Christians attacked in the Middle East

2012-01-20 00:00

CHRISTIANS are under attack in the Middle East. Now Nigeria has entered the fray with Islamic militants, Boko Haram, fanning the flames of ethno-religious conflict. Detonating bombs at church sites in Abuja, over the Christmas holidays, killing and injuring hundreds of Christians, they are doing their damnedest to create an Islamic state. In their mission, they continued with attacks on Christians in the North Eastern Yobe and Borno states recently.

In Egypt, 21 Coptic Christians died in a bomb blast as worshippers emerged from the new year's mass in Alexandria on December 31. Although the Minister of the Interior blamed the blast on Al-Qaeda, local citizens blamed militant Muslim groups for inciting religious violence. With the Muslim Brotherhood firmly in control, Egypt's Arab Spring is set to become the Winter of Discontent for Christians.
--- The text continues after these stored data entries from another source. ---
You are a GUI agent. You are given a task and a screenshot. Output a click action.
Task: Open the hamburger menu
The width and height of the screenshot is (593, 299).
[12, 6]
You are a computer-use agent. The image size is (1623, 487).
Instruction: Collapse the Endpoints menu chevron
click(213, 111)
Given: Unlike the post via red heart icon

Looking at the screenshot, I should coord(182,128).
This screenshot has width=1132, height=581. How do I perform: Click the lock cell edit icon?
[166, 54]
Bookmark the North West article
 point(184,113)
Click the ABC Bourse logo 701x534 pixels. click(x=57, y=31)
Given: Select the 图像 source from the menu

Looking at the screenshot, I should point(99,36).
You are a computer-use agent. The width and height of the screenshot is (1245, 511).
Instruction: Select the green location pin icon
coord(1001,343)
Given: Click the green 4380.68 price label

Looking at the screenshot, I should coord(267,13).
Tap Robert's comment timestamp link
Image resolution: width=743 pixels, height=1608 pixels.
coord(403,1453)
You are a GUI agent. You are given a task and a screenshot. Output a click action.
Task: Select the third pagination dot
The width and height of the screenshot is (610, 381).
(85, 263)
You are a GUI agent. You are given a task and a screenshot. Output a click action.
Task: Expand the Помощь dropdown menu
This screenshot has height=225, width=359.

In a country of 80 million people, 90% Muslims and eight percent Christians, the majority feels threatened by a few Christians who wish to worship freely. The newly elected Military Council and its military courts has allegedly convicted more civilians than were convicted under Hosni Mubarak over the past 30 years.

Leader of the pack, Iran has set the precedent for persecuting Christians, having had extensive experience with the Bahais and the Kurds. For some years, the Iranian authorities have been arresting those suspected of evangelising and converting people from Islam to Christianity. Targeting religious holidays for maximum effect, both Egypt and Iran are escalating the conflict by terrorising bloggers, prohibiting the distribution of Bibles and the attendance of mass in Farsi. With only one percent of Iranians classified as Christian, Iran is increasingly making their lives a living hell in the country of their birth. The ineffectual United Nations claims that about half of the Christian population has fled the country.

With the 2008 bill that mandates "that all male apostates be put to death and all female apostates be imprisoned for life", the survival prospects of Christians is slim. Worse, Ayatollah Khamenei declared house churches a threat to Iran's national security and one of its governors called missionaries a "cultural invasion of the enemy".

Ditto Iraq. The number of Christians has declined from around 10% in the middle of the 20th century to five percent in 2000, to three percent (800 000) in 2008. Tens of thousands of Iraqi Christians have fled to surrounding countries and the entire Jewish population has left.

The terrorist bloodbath that killed 62 Christians and injured 60 in October 2010 at the Our Lady of Deliverance Catholic Church in Baghdad was a continuation of the Jihadi's mission to "exterminate Iraqi Christians" described as an "obscene nest of the polytheists [infidels]".

The international human rights community is conspicuously silent about this genocide. Any­thing remotely smacking of criticism against Muslims propels the Barack Obama administration, the European Union, the UN, the Global Elders, and the left into action. Not so with Christians and the question is why. This same group does not hesitate to single out Israel for condemnation and when one country is singled out for censure, as is routinely done, then the only explanation can be anti-Semitism. Otherwise how do we explain the double standards?

When Syria's Bashar al-Assad declared war against his own citizens killing thousands, the Russell Tribunal gathered in Cape Town to judge whether or not Israel is an apartheid state. Just as Jimmy Kruger was left unmoved by Steve Biko's brutal death, so the atrocities in Libya, Yemen, Bahrain, Egypt, and Syria leave the world's human rights watchdogs cold and mute.

They simply cannot deal with a situation that contradicts their "West versus East" human rights template. Their imperialism paradigm cannot deal with human rights atrocities emanating from post-colonial and Arab countries.

The Global Elders are eerily silent, not to speak of our self-appointed human rights gate-keepers — Zwelinzima Vavi, Zackie Achmat, Ronnie Kasrils, Yasmin Sooka, Archbishop Emeritus Desmond Tutu, Professors Steven Friedman, Farid Esack, Andrew Nash, Judge Dennis Davis, and others.

The tyrannical suppression of the freedom of expression, religion and association of Christians in Muslim countries has escaped their censure. This sanitised form of anti-Semitism feeds into the bipolar view of the "West against the rest". Like Turkey, they will come to regret what they wished for. It no longer has any influence over its former ally, Syria, as it butchers its civilians.

• This article first appeared in Die Burger.